- _Challenge_:
Rewrite the cgroup documentation patch between "Signed-off-by: Andrei Vagin" and "the local events.", inclusive, switching "hierarchical" to "nested".

Signed-off-by: Andrei Vagin <avagin@google.com>
---
Documentation/admin-guide/cgroup-v2.rst | 25 +++++++++++++++++++++++++
Documentation/arch/arm64/elf_hwcaps.rst | 21 +++++++++++++++++++++
2 files changed, 46 insertions(+)
diff --git a/Documentation/admin-guide/cgroup-v2.rst b/Documentation/admin-guide/cgroup-v2.rst
index 4c072e85acdf..9d9d923e0d4e 100644
--- a/Documentation/admin-guide/cgroup-v2.rst
+++ b/Documentation/admin-guide/cgroup-v2.rst
@@ -2924,6 +2924,31 @@ Miscellaneous controller provides 3 interface files. If two misc resources (res_
cgroup i.e. not hierarchical. The file modified event generated on
this file reflects only the local events.
+Miscellaneous controller provides one interface file to control masks.
+
+ misc.mask
+ A read-write flat-keyed file shown in all cgroups. It allows
+ setting/reading the masks. The file format is a series of lines, each
+ describing a mask of a specific mask type.

- _Information shown_:
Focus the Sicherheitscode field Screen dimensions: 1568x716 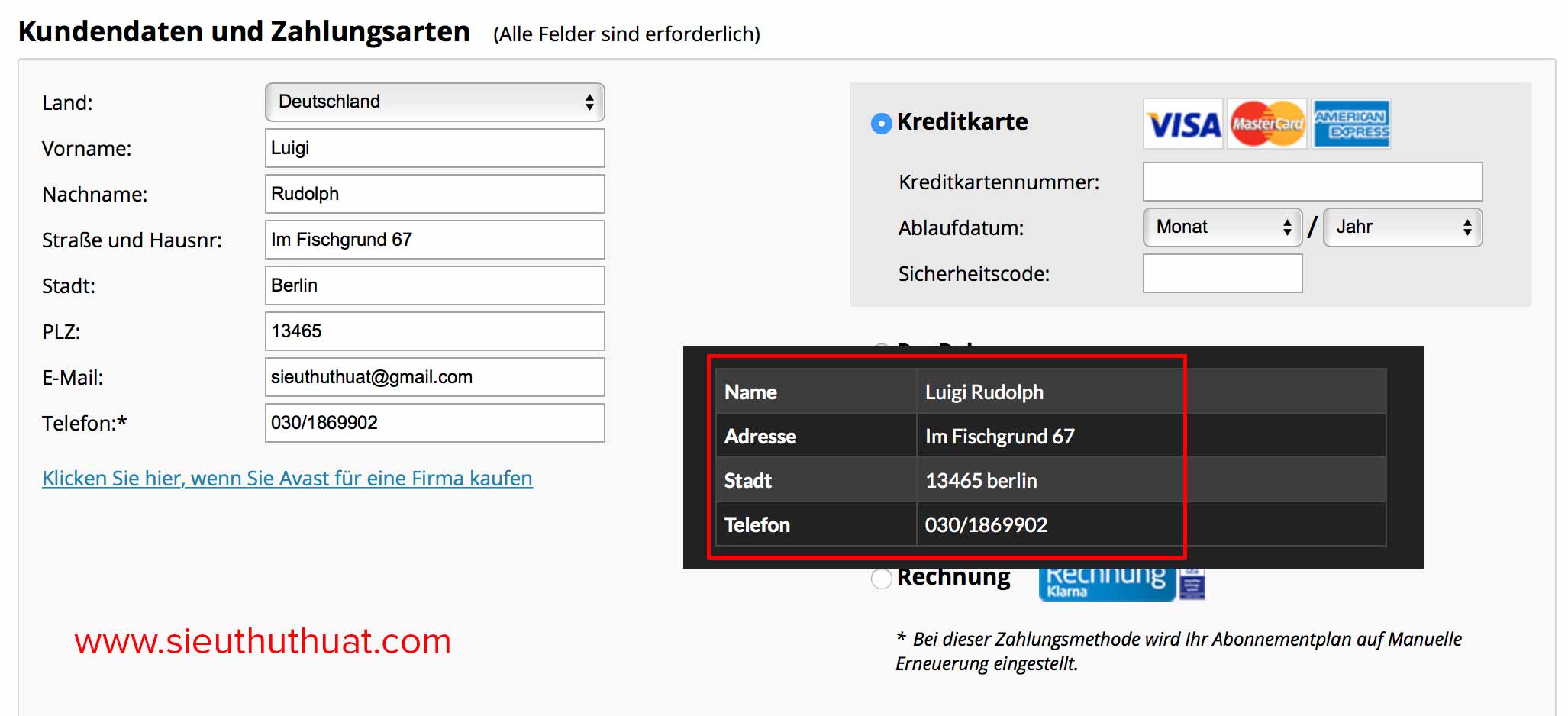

- _Written reply_:
Signed-off-by: Andrei Vagin <avagin@google.com>
---
Documentation/admin-guide/cgroup-v2.rst | 25 +++++++++++++++++++++++++
Documentation/arch/arm64/elf_hwcaps.rst | 21 +++++++++++++++++++++
2 files changed, 46 insertions(+)
diff --git a/Documentation/admin-guide/cgroup-v2.rst b/Documentation/admin-guide/cgroup-v2.rst
index 4c072e85acdf..9d9d923e0d4e 100644
--- a/Documentation/admin-guide/cgroup-v2.rst
+++ b/Documentation/admin-guide/cgroup-v2.rst
@@ -2924,6 +2924,31 @@ Miscellaneous controller provides 3 interface files. If two misc resources (res_
cgroup i.e. not nested. The file modified event generated on
this file reflects only the local events.